SUPPLIED PASSAGE =>
☆ ☆ ☆

Parsing mardown with Java

Markdown is a simple and convenient format to write documentations as simple text. This format is commonly used by platform such as GitHub.

In this post, we will describe how to parse and use your markdown content to produce other formats. For this purpose, we will implement the Pegdown tool available at the address https://github.com/sirthias/pegdown.

Installing Pegdown

We use the version 1.2.1 of Pegdown based on Parboiled available at https://github.com/sirthias/parboiled. Jar files of these tools are respectively available at adresses https://github.com/sirthias/pegdown/downloads and https://github.com/sirthias/parboiled/downloads. You can notice that the asm tool is also required.

After having installing these tools, we will have the following jar files in our classpath:

  • asm-all-4.1.jar: the asm tool
  • parboiled-core-1.1.4.jar: the parboiled core jar
  • parboiled-java-1.1.4.jar: the parboiled jar specific for Java
  • pegdown-1.2.1.jar: the pegdown jar

Lets dive now into how to handle markdown content.

Parsing markdown with Pegdown

Pegdown provides a processor that parses your markdown content provided as input. Following code describes how to parse markdown:

String fileName = (...)
PegDownProcessor processor = new PegDownProcessor(Extensions.ALL);
char[] markdown = FileUtils.readAllChars(fileName);
Preconditions.checkNotNull(markdown, "The specified file isn't found - "+fileName);

RootNode rootNode = processor.parseMarkdown(markdown);

The parseMarkdown method actually parses the content and provides a RootNode document corresponding to an object representation. You are now ready to use it to create another content (XML, and so on).

Using markdown content

We want to parse the following markdown-formatted text content. We will base on it for the rest of the post.

An introduction sentence. Another introduction sentence.

An introduction sentence.

☆ ☆ ☆

SUPPLIED DATA =>
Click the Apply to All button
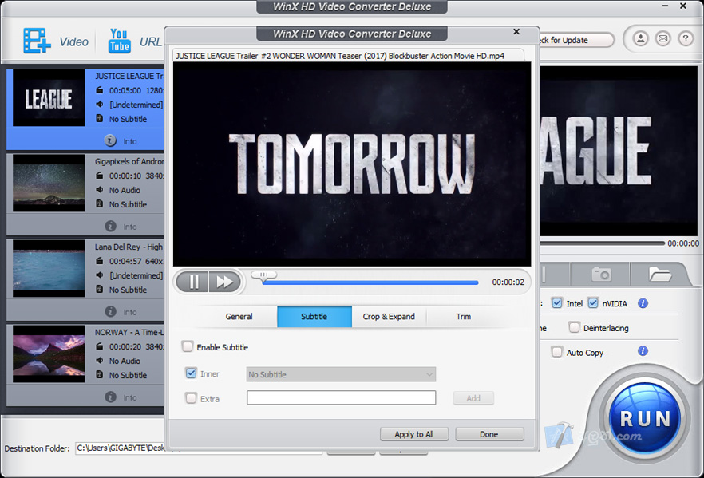Viewport: 704px width, 478px height. pyautogui.click(x=414, y=434)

☆ ☆ ☆

STATED GOAL => Please reproduce the part of the Pegdown markdown article from "PegDownProcessor pro" up to and including "of the post.", word for word.

RESULT OF THE TASK =>
PegDownProcessor processor = new PegDownProcessor(Extensions.ALL);
char[] markdown = FileUtils.readAllChars(fileName);
Preconditions.checkNotNull(markdown, "The specified file isn't found - "+fileName);

RootNode rootNode = processor.parseMarkdown(markdown);

The parseMarkdown method actually parses the content and provides a RootNode document corresponding to an object representation. You are now ready to use it to create another content (XML, and so on).

Using markdown content

We want to parse the following markdown-formatted text content. We will base on it for the rest of the post.